Global eye health inequalities stem from poor access to affordable care, causing preventative vision impairment and blindness. In 2020, a study showed that 510 million people, the majority being in low-income and middle-income countries, had uncorrected near vision impairment simply because they did not have reading glasses [1].
Combine health inequality with political unrest and conflict, patients are further burdened with weaker health systems and increased morbidity [2]. Furthermore, vision impairment has substantial financial implications for individuals and their families. Reduced vision affects mobility, mental wellbeing, integration in society and can lead to increased need for social care in countries where the social care system is not robust [3]. This is a case report of a patient I had the benefit of meeting during my elective in Jaffna, Sri Lanka.
Figure 1: Diagram depicting the global eye health inequalities experienced in low- and middle-income countries.
These include, but are not limited to, poor access to affordable care, economic development, politic unrest and conflict.
Case report
A 42-year-old Sri Lankan Tamil woman presented to the Ophthalmology General clinic with reduced vision in the right eye and a left eye prosthesis. She had no other past medical history. She was a non-smoker, non-drinker and took no regular medications. There is no family history of ocular disease.
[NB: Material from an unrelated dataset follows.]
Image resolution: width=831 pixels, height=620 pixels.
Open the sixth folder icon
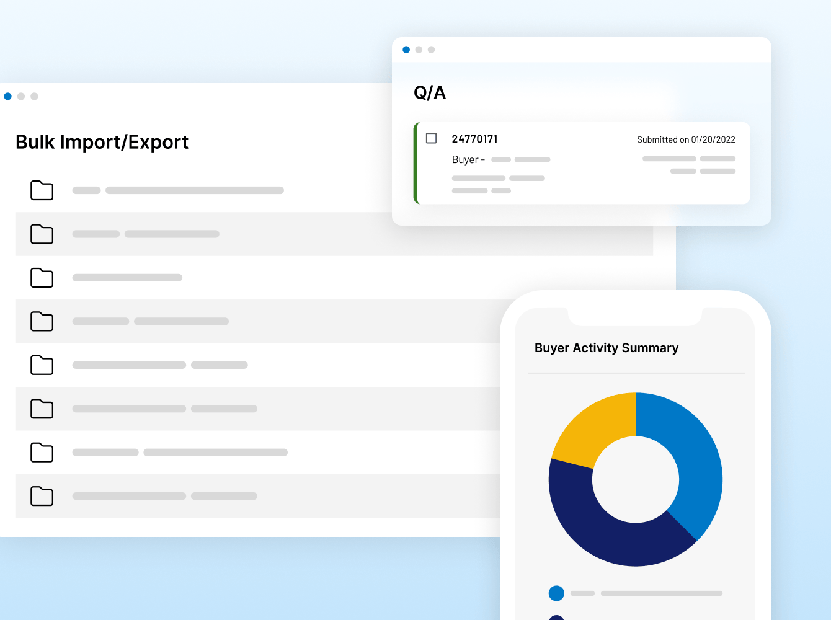(x=42, y=409)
At the age of three, she had an ocular injury involving tree bark scratching the right eye. The patient did not seek medical attention post injury and was not symptomatic. Seventeen years later, during the peak of the civil war in Sri Lanka, the patient was injured by metal shrapnel to enter the left eye from a hand grenade balst. Due to the conflict, she only reached a field hospital three days post-injury. She was transferred to a district general hospital, where she was intubated and ventilated for 72 hours. After successful extubation, she had enucleation of the left eye and thereafter an ocular prosthesis, as shrapnel was lying adjacent to the left optic nerve. At this point, the patient for the first time, noted that the vision in her right eye was reduced, however, due to the lack of access to healthcare during conflict, the visual impairment was untreated. The patient has no documentation of the enucleation and did not have follow-up.
With the political tensions easing in Sri Lanka and with financial aid, she has been seen in a private ophthalmology clinic. Her clinic letter notes that her right eye has an untreated recurrent corneal ulcer likely from the corneal abrasion injury from her childhood, causing globally reduced vision. She was assessed to have best corrected vision in the right eye of 6/36 and was certified as a low vision patient, enabling her access to national government help in providing ocular aids. She has on-going follow-up to monitor her ocular health and assessment for further social support.
Figure 2: Map of Sri Lanka. The shaded green area showing where most of the conflict
occurred during the Sri Lankan Civil war. © QuartierLatin1968.
Discussion
Though Sri Lanka has a universal healthcare system, during the brutal 50-year civil war there was limited access to healthcare. This patient described the stigma associated with her ocular prosthesis. She feels her family is unable to integrate in society and has been shunned due to her disability. Furthermore, due to her poor vision, she cannot navigate in the dark and this impedes her ability to carry out activities of daily living. With a lack of electricity, once the sun sets, she is unable to do daily tasks – the main ones she described being helping her son with homework and getting the bus into town. This patient has suffered a preventative cause of vision impairment in the right eye which has left her with a poor quality of life. The patient now has reading glasses and a magnifying glass with an illuminating light. She can now continue with her day after sundown and feels her quality of life is better. This case highlights the importance of patients, especially in low-income countries, to have access to affordable healthcare to improve their morbidity and mortality.
References
1. WHO. World report on vision. 2019:
https://www.who.int/publications/i/
item/9789241516570
(Last accessed October 2021).
2. GBD 2019 Blindness and Vision Impairment Collaborators; Vision Loss Expert Group of the Global Burden of Disease Study. Trends in prevalence of blindness and distance and near vision impairment over 30 years: an analysis for the Global Burden of Disease Study. Lancet Glob Health 2021;9(2):e130-e143.
3. Koplan JP, Bond TC, Merson MH, et al; Consortium of Universities for Global Health Executive Board. Towards a common definition of global health. Lancet 2009;373(9679):1993-5.